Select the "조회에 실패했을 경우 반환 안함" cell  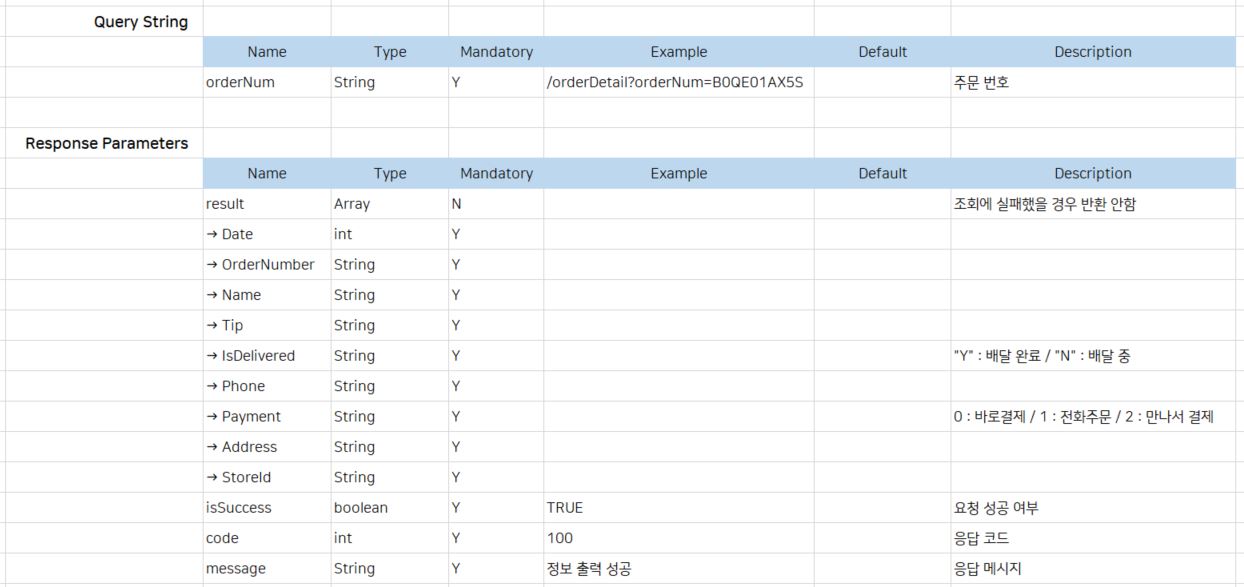(1045, 204)
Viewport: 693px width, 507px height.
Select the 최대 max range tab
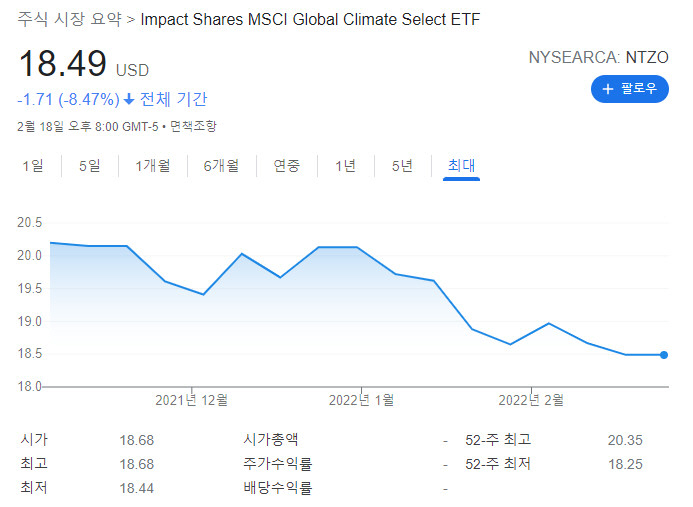point(461,166)
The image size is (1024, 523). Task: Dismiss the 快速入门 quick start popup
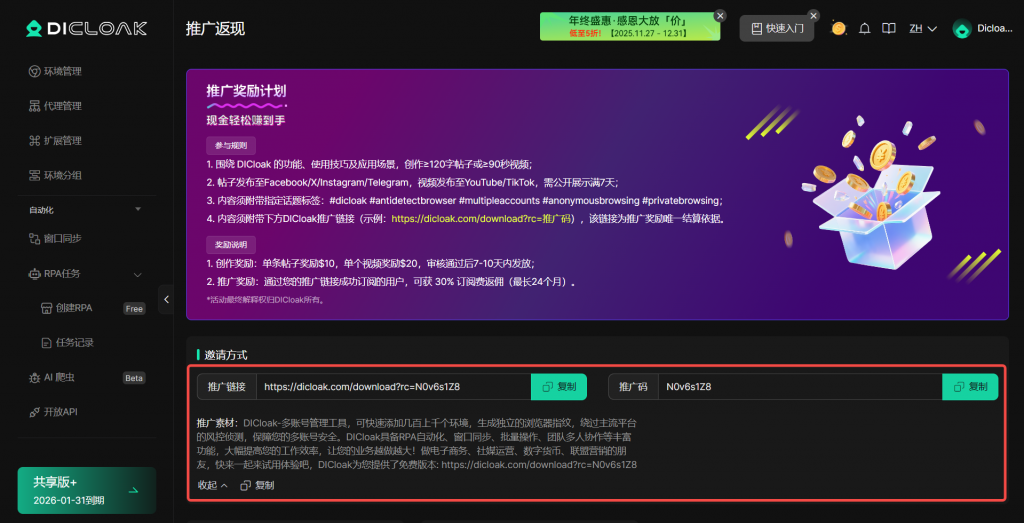click(x=813, y=16)
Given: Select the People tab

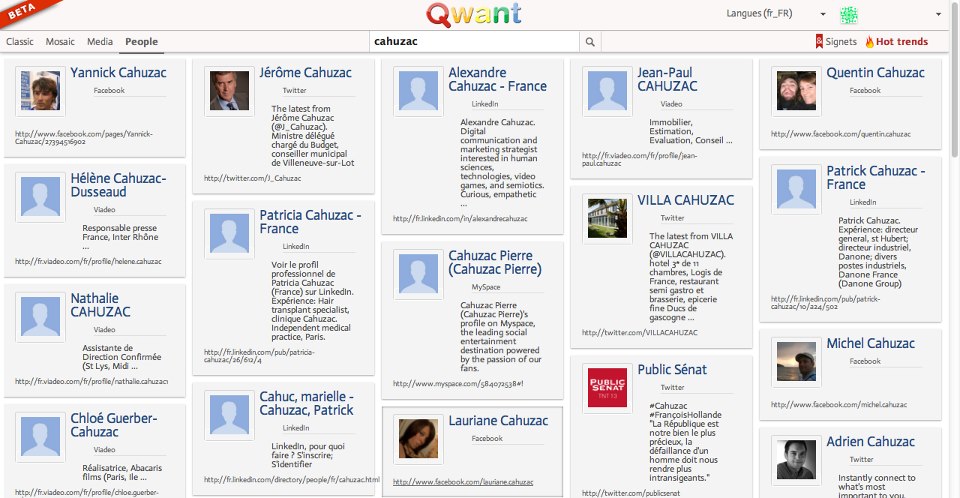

**DIRECTIONS FOR THIS TASK**: In the records, from the line containing "Viewport: 693px width, 507px height." through the end of the records, inclusive, swap "popup" for "dialog" and write out those lines with nothing else changed. Leave the pictures out.

**ANSWER TO THE PROBLEM**:
Viewport: 693px width, 507px height.
Select the 최대 max range tab
point(461,166)
The image size is (1024, 523). Task: Dismiss the 快速入门 quick start dialog
click(x=813, y=16)
Given: Select the People tab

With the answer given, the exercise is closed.